What to do:
Given the records that follow, return each one verbatim.

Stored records
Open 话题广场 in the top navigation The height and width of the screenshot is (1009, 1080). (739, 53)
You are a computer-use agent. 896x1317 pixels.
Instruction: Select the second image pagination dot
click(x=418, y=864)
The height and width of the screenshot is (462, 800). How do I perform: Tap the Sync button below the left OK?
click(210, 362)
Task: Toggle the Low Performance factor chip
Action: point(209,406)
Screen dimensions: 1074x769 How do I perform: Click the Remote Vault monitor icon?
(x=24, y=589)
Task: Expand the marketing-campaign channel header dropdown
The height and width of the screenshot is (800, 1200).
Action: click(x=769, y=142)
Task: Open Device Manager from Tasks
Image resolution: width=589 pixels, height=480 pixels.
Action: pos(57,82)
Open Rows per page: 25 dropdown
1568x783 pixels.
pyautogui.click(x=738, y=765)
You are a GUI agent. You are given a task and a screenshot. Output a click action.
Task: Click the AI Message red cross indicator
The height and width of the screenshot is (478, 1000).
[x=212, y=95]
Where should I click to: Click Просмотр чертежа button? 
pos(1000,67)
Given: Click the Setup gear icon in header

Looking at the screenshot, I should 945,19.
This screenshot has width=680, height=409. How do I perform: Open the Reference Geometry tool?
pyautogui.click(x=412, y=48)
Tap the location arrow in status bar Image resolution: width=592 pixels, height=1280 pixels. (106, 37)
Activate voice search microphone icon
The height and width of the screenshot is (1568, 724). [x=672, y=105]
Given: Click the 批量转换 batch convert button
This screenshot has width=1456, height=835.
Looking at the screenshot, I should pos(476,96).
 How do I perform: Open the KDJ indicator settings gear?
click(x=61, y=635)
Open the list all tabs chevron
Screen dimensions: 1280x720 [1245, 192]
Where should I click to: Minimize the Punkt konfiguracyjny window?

Result for this exercise:
Open 话题广场 in the top navigation The height and width of the screenshot is (1009, 1080). (739, 53)
You are a computer-use agent. 896x1317 pixels.
Instruction: Select the second image pagination dot
click(x=418, y=864)
The height and width of the screenshot is (462, 800). How do I perform: Tap the Sync button below the left OK?
click(210, 362)
Task: Toggle the Low Performance factor chip
Action: point(209,406)
Screen dimensions: 1074x769 How do I perform: Click the Remote Vault monitor icon?
(x=24, y=589)
Task: Expand the marketing-campaign channel header dropdown
The height and width of the screenshot is (800, 1200).
Action: click(x=769, y=142)
Task: Open Device Manager from Tasks
Image resolution: width=589 pixels, height=480 pixels.
Action: pos(57,82)
Open Rows per page: 25 dropdown
1568x783 pixels.
pyautogui.click(x=738, y=765)
You are a GUI agent. You are given a task and a screenshot. Output a click action.
Task: Click the AI Message red cross indicator
The height and width of the screenshot is (478, 1000).
[x=212, y=95]
Where should I click to: Click Просмотр чертежа button? 
pos(1000,67)
Given: Click the Setup gear icon in header

Looking at the screenshot, I should 945,19.
This screenshot has width=680, height=409. How do I perform: Open the Reference Geometry tool?
pyautogui.click(x=412, y=48)
Tap the location arrow in status bar Image resolution: width=592 pixels, height=1280 pixels. (106, 37)
Activate voice search microphone icon
The height and width of the screenshot is (1568, 724). [x=672, y=105]
Given: Click the 批量转换 batch convert button
This screenshot has width=1456, height=835.
Looking at the screenshot, I should pos(476,96).
 How do I perform: Open the KDJ indicator settings gear?
click(x=61, y=635)
Open the list all tabs chevron
Screen dimensions: 1280x720 [1245, 192]
Where should I click to: Minimize the Punkt konfiguracyjny window?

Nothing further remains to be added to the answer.